**Task goal:** Please return only the lines from the one with "875x625 pixels." through the final line of the data, unchanged, with pictures omitted.
=====
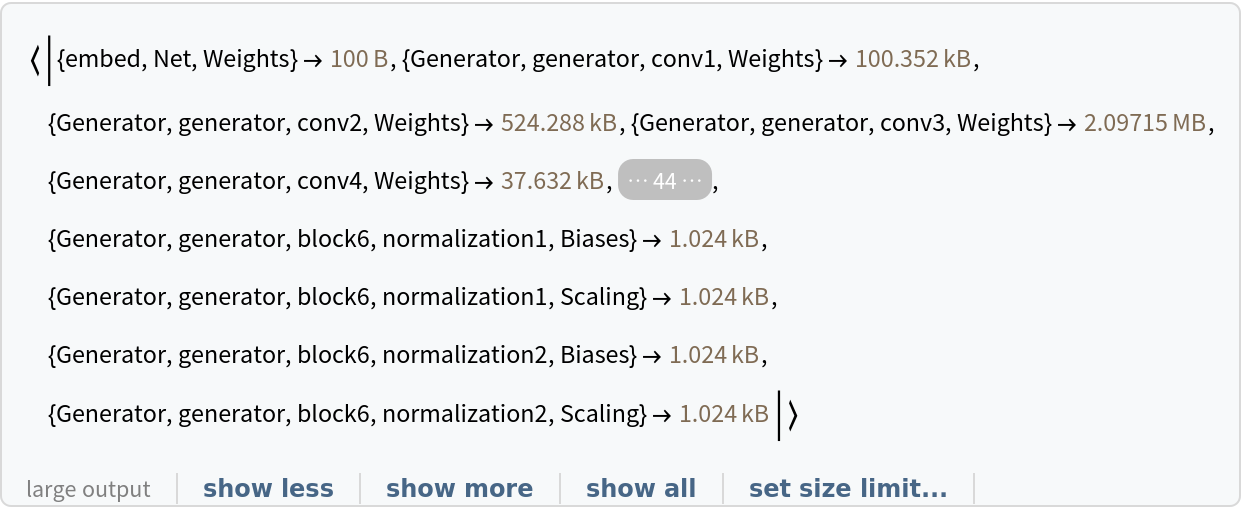The height and width of the screenshot is (508, 1242).
Task: Click the conv4 Weights key
Action: tap(257, 181)
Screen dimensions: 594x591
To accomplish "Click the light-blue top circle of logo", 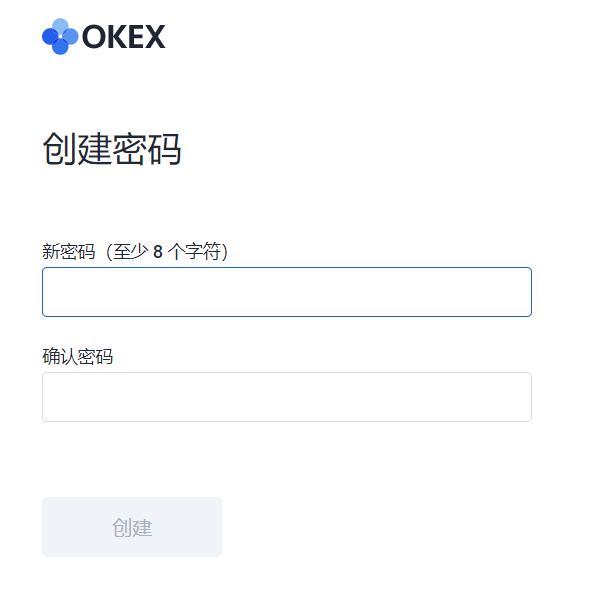I will coord(60,27).
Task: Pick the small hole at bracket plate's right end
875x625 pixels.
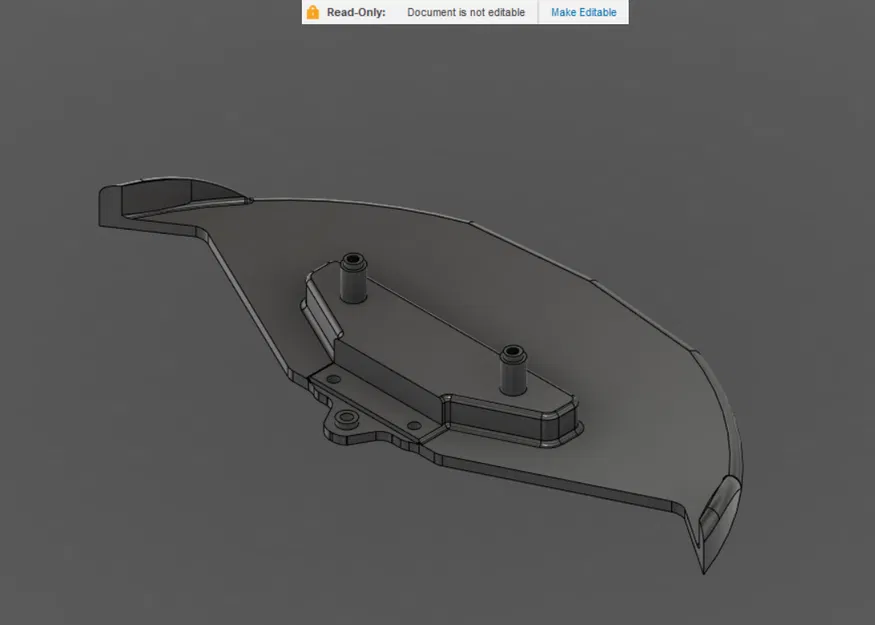Action: click(x=414, y=426)
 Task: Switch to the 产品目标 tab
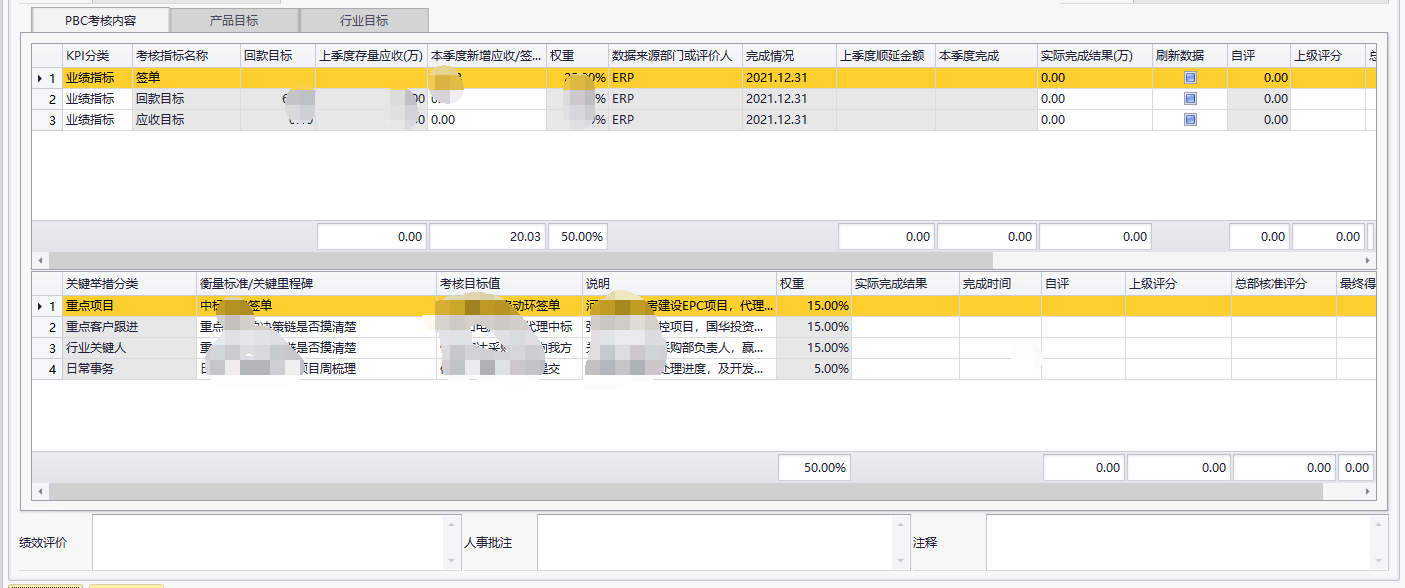(234, 20)
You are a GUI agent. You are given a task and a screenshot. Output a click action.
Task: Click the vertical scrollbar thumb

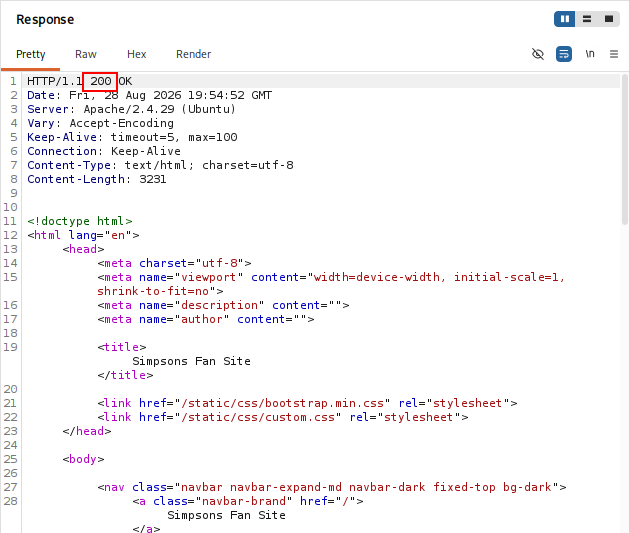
=====
**Written solution:**
875x625 pixels.
Action: click(x=414, y=426)
 Task: Switch to the 产品目标 tab
(234, 20)
You are a GUI agent. You are given a task and a screenshot. Output a click action.
Task: Click the vertical scrollbar thumb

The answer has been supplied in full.